University of Maryland’s Latest Crisis Shows It Hasn’t Learned a Thing

The communications team at University of Maryland (UMD) College Park must know that its past year has been bereft with poor decision-making. Last fall, the school made headlines for its poor handling of a crisis after student-athlete Jordan McNair died in early June 2018, a few weeks after collapsing during a rigorous football practice in late May.

Though it eventually did the right thing in firing coach D.J. Durkin, the school did its best to keep things quiet initially. UMD failed to communicate about McNair's death to alumni, students or parents for much of the summer. It stonewalled local press. Information flowed only after espn.com sought comment on a proposed story. UMD quickly issued a statement and scheduled a press conference. It was mid-August.

Even as espn.com's story hit the national media, the school remained incommunicado with students and parents. President Wallace Loh sent a letter to the campus as students returned to school in late August. By that point, media coverage had snowballed.

Defensive Failure

Now the beleaguered school finds another crisis on its hands. Once again poor communications and a defensive strategy backfired horribly. Late last week, The Washington Post ran a massive story re-telling the saga of an outbreak of adenovirus on campus last year. New reporting revealed that the school waited 18 days to notify stakeholders, including students and parents of the virus.

Freshman Olivia Paregol, 18, who contracted the virus, died last November, just as the McNair crisis finally reached some semblance of resolution.

“Along with the entire Board of Regents, I remain deeply saddened by the untimely passing of Olivia,” UMD board of regents chair Linda Gooden said last Friday, responding to the Post article. “Let me be clear, student safety is the first order of leadership and the highest priority at all of our campuses.”

Olivia Paregol’s father, Ian, disagreed. “From our perspective, the university has demonstrated a reckless pattern of indifference to the health and safety of staff and students,” he told WTOP.

A Pattern of Indifference

Ian Paregol's words are not hyperbole from a grieving father.
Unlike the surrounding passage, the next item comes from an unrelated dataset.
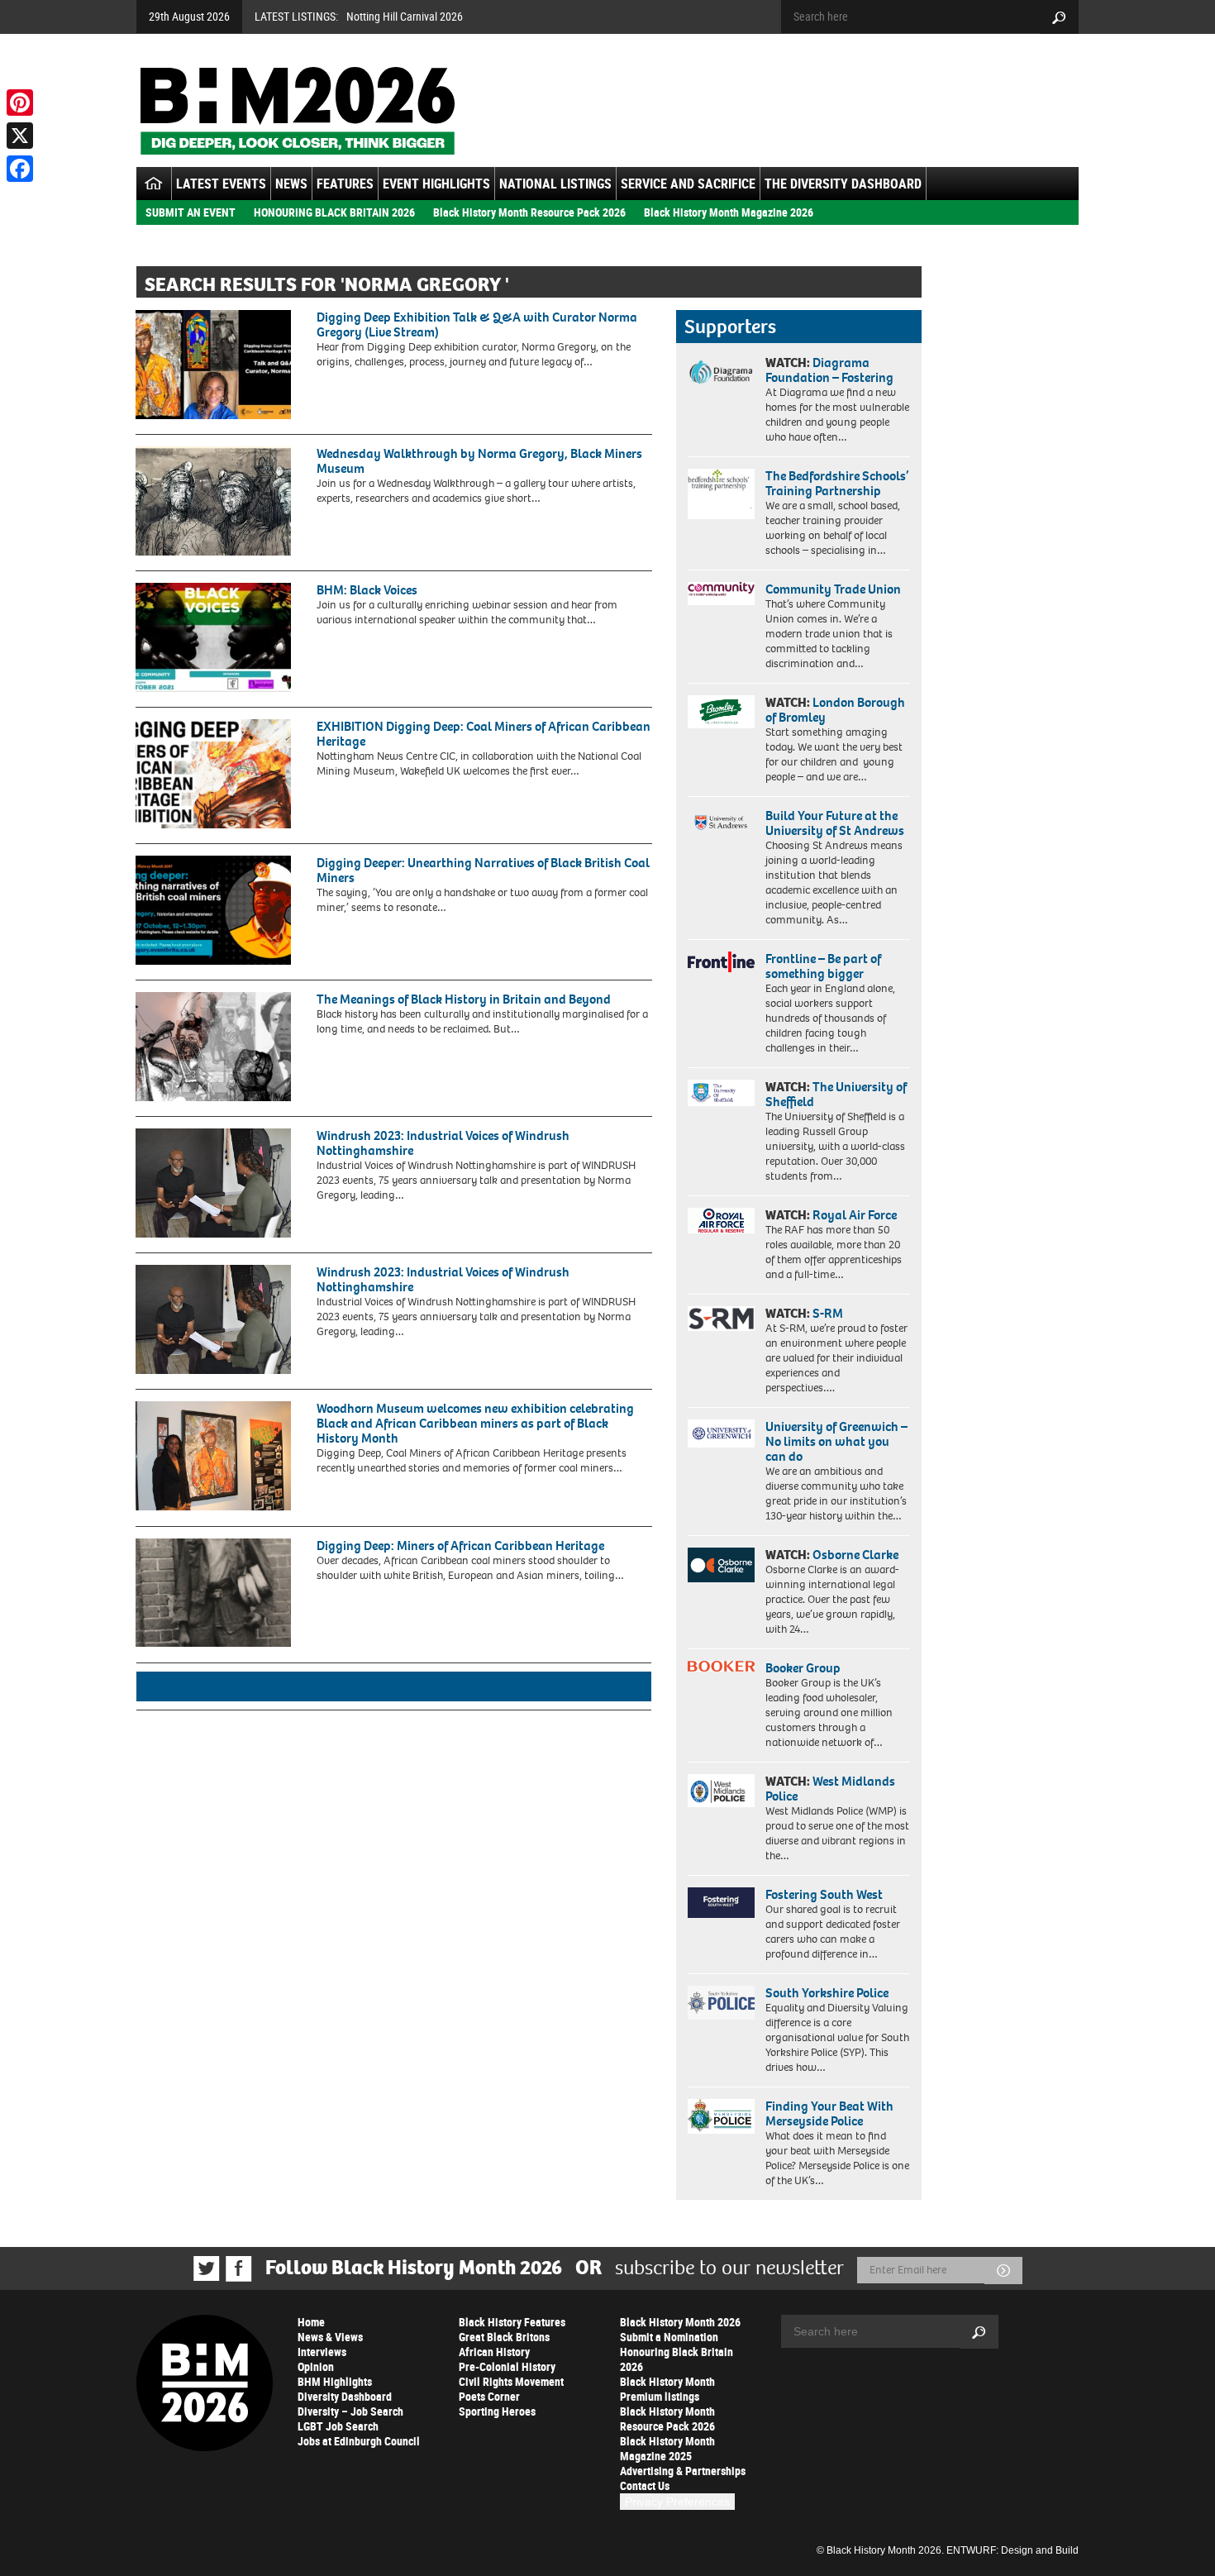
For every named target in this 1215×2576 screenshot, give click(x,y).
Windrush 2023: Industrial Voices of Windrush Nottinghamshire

In fact, as last week's Post article makes clear, the school failed to act at every stage of his daughter's illness without mounting pressure from parents.
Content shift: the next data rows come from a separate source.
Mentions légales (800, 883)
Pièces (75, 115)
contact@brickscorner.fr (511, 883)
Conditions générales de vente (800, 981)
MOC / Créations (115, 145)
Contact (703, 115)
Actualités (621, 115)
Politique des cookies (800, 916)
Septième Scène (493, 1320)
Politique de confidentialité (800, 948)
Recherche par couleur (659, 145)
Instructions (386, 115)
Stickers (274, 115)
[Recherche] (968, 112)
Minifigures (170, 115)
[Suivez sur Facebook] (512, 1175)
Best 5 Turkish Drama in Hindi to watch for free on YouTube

"Widespread mold that fall had forced the temporary evacuation of nearly 600 students in Elkton Hall after outraged parents besieged officials at the state’s flagship university," the Post reported last week.

"But the university waited 18 days to tell the community after learning the virus was present on campus. Officials discussed—but decided against—notifying students with compromised immune systems and residents living in Elkton Hall..." Ultimately the virus struck more than 40 students.
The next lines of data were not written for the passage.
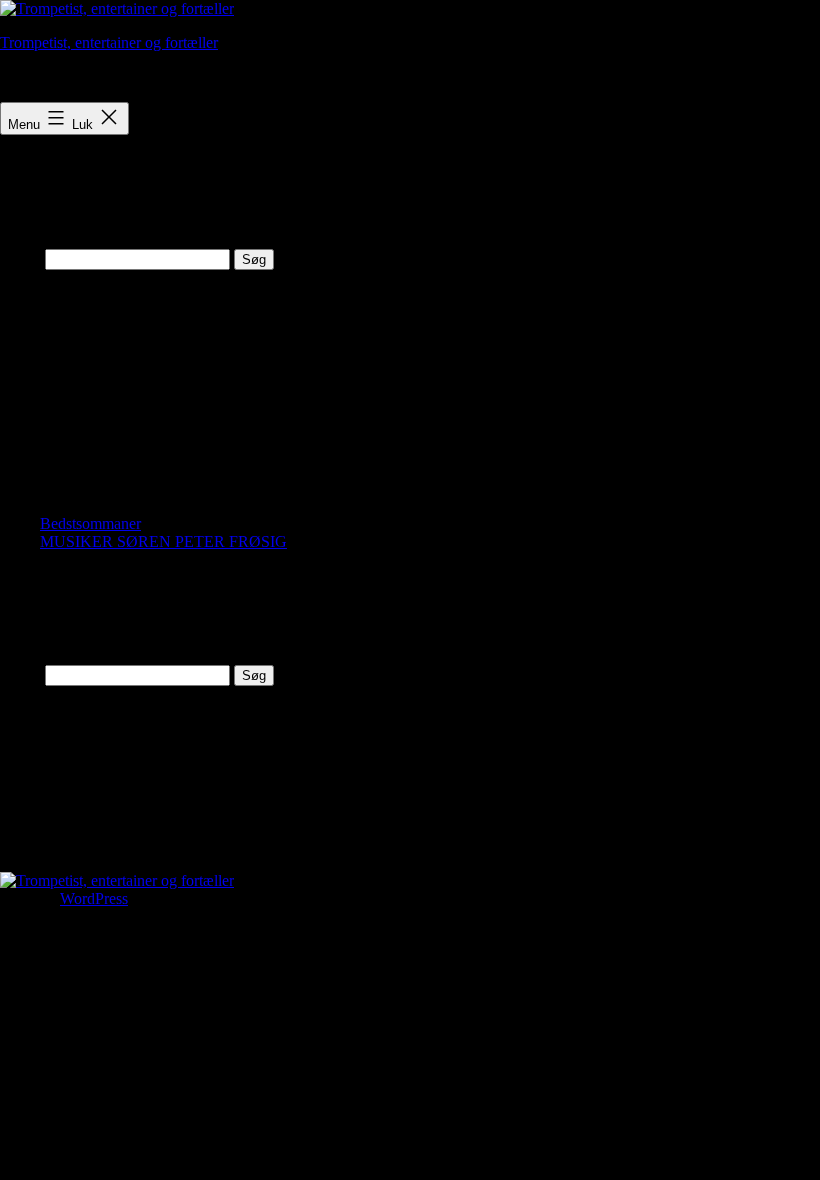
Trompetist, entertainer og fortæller (109, 42)
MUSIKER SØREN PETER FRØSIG (163, 541)
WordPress (94, 898)
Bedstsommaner (90, 523)
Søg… (20, 258)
University officials come off as defensive in the Post article. The school removed the mold in September 2018, they said. In addition, students were advised about preventing the spread of viruses. Officials insisted they exceeded their legal obligation, and that public health officials advised them not to inform the public. After the incident, the school hired two outside doctors to review its response procedures.  The doctors "confirmed" the school handled things well, Dr. Linda M. Clement, VP of student affairs, said.

Medical Corroboration is not a Substitute for Crisis Prep

At every point in the Post's painfully chronicled read, UMD's explanations for not acting sooner rests on the fact that its communications team followed non-communicators, including medical experts and board members. The opinions of medical experts led the communications effort.

When Olivia's father confronted president Loh after his daughter's death, Loh noted "he had many employees and relied on their expertise for advice," the Post reported.

Takeaways here are numerous. One is that expert corroboration is helpful only when the experts are right. Used as a defense for a questionable move, particularly in hindsight, an expert's words are worthless.

In addition, stay in your lane. Medical experts are best when advising about health. Let communicators handle crisis communications. A medical panel might sanction UMD's 18-day wait. It's immoral in the court of public opinion, though.

At several points in its story, The Post implies that the school let its mold and subsequent adenovirus crises drag on because it was head down on the McNair death scandal. Had the comms team trained its medical experts on crisis comms, one has to wonder if its clear lack of resources would have still been an issue. Crisis comms is everyone's responsibility, not just the comms team—but it's the communicator's job to lead in such situations, not just in reaction, but from a proactive mindset.

Instead, we have a reversal—medical experts not only made diagnoses, but recommended students not be notified—that could have been avoided had UMD's communications team owned the crisis mitigation strategy. Sadly, this wasn't the case, and more students were exposed to the virus because of it.